A consequência dessa, se preferir, simples realização do príncipe foi que, no curso de sua estadia não muito prolongada na cidade de O—— ele fascinou completamente toda a vizinhança. Fascinar a nós, pobres moradores das estepes, é sempre uma tarefa muito fácil para qualquer um que venha de esferas mais altas".
Prince N- não é a única figura que se mostra em contradição e conflito com a figura do memorialista. Tem-se também Bizmyonkov. Ele é o epitome do amante paciente e abnegado, que se satisfaz com a simples presença da amada, cuja alegria o alegra e cujo infortúnio o entristece, mas, seja como for, ele está lá, para compreendê-la e compartilhar momentos. A paciência, a desambição e a amizade de Bizmyonkov conquistam o coração de Elizaveta, e ela se torna sua esposa.
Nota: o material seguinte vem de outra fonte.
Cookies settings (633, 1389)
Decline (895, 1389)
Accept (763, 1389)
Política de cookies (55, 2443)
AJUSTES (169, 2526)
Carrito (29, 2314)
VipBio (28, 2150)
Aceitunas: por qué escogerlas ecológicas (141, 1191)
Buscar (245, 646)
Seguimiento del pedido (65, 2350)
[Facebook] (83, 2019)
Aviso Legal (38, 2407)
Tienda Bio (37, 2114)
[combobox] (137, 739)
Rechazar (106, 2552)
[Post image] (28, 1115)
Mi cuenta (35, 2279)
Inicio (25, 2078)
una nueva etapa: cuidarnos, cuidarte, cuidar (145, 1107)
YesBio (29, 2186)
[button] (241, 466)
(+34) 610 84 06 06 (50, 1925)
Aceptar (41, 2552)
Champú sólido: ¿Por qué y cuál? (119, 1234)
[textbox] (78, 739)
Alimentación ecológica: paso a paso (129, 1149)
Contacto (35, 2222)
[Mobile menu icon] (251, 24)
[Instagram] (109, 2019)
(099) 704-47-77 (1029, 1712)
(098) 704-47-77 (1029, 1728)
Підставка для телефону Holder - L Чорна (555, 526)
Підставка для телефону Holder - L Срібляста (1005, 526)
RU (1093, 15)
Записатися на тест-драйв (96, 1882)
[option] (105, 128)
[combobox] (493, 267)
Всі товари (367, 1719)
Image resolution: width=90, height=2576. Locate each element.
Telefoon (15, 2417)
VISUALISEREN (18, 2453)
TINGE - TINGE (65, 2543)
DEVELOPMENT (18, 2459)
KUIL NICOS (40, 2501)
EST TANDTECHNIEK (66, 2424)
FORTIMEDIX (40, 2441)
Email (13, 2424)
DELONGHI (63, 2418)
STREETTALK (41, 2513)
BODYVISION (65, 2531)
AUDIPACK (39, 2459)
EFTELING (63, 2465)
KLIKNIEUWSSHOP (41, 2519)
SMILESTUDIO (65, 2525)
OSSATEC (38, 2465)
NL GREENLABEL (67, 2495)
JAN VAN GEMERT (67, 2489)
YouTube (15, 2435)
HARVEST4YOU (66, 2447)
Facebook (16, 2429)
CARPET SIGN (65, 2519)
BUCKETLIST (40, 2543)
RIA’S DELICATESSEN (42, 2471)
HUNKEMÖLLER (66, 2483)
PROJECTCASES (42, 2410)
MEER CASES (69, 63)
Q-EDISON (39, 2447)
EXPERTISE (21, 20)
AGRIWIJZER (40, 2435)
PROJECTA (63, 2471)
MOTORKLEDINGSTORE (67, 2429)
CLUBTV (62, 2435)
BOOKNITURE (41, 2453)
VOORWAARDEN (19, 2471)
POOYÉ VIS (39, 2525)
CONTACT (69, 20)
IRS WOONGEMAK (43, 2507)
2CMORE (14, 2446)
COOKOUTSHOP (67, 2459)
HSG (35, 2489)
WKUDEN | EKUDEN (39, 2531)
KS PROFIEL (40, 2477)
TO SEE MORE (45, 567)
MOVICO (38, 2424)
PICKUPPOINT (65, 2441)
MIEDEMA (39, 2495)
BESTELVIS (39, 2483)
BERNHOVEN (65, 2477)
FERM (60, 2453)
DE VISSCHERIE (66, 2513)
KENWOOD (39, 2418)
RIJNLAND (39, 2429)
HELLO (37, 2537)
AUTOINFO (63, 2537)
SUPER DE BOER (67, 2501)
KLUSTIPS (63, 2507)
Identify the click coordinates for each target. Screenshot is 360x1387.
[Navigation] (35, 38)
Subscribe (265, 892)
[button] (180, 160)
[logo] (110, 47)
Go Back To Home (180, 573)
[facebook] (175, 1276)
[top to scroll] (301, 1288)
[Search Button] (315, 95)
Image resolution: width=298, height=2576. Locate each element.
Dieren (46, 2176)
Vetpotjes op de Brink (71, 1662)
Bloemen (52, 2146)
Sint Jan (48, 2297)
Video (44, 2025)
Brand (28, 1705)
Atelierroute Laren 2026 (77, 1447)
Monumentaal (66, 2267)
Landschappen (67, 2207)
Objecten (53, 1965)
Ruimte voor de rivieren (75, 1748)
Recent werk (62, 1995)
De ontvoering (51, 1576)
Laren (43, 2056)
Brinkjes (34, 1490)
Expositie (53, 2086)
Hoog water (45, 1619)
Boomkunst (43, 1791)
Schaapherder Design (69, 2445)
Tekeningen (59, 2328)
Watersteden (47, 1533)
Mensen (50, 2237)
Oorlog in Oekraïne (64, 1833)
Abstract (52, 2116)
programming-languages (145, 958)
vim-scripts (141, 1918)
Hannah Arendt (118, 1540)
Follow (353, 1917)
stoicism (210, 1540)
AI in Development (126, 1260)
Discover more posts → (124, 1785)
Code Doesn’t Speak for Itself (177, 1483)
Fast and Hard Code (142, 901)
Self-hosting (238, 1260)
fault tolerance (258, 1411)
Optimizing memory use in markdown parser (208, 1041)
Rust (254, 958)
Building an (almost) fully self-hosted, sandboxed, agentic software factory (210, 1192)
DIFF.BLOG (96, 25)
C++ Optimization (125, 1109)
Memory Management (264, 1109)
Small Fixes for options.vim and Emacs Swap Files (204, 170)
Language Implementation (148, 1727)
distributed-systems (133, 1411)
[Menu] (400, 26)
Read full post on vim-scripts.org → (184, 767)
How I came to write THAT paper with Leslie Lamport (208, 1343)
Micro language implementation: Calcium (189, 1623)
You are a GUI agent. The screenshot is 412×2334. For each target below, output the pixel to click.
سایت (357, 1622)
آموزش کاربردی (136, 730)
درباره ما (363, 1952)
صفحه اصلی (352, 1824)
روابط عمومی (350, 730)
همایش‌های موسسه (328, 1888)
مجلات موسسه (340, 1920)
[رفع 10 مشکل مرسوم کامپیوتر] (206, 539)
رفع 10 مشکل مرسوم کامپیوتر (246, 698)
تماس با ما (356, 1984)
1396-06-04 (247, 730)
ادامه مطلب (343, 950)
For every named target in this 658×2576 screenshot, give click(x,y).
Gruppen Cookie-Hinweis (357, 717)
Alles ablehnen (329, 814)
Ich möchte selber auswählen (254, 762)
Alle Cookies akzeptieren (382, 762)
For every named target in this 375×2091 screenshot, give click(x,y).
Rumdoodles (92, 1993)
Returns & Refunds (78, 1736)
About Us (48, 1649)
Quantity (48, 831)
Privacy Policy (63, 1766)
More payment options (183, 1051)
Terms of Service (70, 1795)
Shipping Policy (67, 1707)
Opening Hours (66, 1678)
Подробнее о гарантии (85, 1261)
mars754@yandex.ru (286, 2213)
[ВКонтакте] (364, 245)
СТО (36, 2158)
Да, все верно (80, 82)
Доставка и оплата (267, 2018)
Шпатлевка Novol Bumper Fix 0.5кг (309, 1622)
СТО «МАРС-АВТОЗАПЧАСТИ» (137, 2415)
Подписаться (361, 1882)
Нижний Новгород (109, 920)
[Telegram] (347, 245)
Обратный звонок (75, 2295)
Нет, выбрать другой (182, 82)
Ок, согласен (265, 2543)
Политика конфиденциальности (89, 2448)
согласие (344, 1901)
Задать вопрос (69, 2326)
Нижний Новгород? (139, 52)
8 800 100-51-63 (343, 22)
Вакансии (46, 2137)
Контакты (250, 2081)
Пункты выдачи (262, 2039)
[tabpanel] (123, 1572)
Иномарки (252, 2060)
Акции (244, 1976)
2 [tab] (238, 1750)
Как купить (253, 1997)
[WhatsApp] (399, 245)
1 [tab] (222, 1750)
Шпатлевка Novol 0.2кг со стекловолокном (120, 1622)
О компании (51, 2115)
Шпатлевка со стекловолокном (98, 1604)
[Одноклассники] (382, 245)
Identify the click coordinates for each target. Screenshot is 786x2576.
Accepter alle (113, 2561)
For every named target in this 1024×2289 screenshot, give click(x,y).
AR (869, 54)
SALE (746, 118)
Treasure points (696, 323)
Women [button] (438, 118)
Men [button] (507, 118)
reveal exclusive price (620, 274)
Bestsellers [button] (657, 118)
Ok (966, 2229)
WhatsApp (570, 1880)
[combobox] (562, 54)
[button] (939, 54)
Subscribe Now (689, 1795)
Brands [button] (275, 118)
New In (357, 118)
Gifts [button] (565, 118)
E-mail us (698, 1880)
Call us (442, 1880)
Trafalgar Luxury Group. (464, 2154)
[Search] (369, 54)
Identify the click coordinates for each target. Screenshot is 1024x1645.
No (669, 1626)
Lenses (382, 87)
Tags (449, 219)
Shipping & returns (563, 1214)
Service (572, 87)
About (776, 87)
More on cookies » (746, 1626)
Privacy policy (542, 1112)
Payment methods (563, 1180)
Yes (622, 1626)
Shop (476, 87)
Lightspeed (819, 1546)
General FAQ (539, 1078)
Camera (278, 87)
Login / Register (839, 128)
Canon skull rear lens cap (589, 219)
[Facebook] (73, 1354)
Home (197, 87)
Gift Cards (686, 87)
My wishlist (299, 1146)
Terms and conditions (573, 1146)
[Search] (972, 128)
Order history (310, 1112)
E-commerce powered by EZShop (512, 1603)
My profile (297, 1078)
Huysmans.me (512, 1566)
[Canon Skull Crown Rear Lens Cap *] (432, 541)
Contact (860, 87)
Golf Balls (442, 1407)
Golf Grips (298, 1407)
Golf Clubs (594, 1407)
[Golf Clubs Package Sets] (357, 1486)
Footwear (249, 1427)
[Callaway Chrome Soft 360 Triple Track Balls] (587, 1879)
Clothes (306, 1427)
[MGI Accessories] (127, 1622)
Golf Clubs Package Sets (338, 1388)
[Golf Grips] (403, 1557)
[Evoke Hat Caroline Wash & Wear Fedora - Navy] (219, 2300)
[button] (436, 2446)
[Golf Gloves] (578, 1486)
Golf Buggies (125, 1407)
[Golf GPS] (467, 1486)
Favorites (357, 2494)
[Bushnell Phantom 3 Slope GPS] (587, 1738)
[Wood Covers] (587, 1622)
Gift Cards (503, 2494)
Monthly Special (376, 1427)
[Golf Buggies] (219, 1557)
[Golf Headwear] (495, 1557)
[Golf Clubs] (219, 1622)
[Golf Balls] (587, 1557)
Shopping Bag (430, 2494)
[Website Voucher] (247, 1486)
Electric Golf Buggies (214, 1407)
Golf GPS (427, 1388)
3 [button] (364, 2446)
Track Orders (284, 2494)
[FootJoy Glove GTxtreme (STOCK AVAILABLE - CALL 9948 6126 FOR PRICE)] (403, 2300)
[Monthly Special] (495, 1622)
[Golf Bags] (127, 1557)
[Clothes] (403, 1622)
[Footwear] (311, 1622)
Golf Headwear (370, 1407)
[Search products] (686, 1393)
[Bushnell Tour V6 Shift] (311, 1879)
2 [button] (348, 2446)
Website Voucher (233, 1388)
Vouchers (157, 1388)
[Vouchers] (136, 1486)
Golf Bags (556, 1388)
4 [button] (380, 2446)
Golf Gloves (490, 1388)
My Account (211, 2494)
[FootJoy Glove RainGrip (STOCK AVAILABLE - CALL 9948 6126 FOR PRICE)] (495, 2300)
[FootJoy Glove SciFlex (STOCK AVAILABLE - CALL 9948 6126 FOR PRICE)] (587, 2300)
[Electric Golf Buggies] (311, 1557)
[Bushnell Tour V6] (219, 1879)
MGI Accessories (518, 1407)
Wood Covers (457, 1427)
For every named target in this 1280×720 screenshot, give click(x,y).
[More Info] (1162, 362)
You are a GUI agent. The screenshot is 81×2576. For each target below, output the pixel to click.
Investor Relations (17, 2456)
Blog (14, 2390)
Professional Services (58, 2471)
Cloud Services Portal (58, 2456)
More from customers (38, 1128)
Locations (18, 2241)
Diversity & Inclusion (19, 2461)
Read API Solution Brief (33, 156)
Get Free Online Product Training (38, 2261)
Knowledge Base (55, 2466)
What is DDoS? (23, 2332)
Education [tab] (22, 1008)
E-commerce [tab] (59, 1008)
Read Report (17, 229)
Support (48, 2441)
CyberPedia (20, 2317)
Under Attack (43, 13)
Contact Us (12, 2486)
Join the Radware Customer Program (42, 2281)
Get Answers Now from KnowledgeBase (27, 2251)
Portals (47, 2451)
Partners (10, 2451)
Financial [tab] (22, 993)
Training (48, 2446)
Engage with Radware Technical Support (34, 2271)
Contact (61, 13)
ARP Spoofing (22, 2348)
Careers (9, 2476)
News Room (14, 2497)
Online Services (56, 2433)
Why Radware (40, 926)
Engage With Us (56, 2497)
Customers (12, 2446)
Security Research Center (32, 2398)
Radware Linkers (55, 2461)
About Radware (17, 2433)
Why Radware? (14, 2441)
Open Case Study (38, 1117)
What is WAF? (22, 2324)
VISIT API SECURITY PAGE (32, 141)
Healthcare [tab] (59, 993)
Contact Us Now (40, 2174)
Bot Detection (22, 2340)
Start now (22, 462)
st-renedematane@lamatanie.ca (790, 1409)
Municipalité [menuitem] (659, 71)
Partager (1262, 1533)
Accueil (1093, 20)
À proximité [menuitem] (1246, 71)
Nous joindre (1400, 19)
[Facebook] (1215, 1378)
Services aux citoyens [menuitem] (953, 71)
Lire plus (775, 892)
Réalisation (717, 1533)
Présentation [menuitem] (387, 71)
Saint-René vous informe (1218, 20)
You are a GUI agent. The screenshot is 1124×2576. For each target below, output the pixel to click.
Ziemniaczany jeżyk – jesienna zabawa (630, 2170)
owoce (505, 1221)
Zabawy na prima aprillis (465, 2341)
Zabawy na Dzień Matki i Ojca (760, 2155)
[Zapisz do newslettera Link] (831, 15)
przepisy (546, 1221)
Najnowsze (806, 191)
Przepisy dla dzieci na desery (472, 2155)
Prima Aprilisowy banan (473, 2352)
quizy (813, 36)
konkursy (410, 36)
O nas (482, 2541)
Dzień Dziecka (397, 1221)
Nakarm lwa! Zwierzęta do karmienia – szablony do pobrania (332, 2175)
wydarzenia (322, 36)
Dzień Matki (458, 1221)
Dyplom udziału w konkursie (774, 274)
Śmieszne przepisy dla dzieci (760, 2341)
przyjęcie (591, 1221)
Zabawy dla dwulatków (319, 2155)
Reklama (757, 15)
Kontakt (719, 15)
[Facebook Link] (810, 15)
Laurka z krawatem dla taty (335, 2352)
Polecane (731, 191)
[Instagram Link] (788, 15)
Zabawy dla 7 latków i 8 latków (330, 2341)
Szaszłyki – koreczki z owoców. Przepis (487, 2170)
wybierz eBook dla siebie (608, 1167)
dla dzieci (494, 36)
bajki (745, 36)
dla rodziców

Tudo que Tchulkaturin queria era que ela fosse sua esposa. Mas Tchulkaturin, com seu amor-próprio ferido, não soube ser o amigo-amante que Bizmyonkov foi para Liza.
Em suma, Tchulkaturin é supérfluo, redundante, secundário, porque assim se dispõe. É obra dele mesmo, não da Natureza, que assim teria determinado injustamente, como deixa a entender. Ele é supérfluo porque, voluntarioso e ensimesmado, insiste em ser parte de uma história que não é a dele. Ele não aceita que o papel de personagem principal no coração de Elizaveta já pertença ao Prince N- e toma atitudes que ferem quem ele diz amar. Ao fim e ao cabo, o homem supérfluo é vítima de seu amor-próprio, que o impede de amar autenticamente, sem contrapartida, um outro alguém, como Liza ama Prince N- e como Bizmyonkov ama Liza.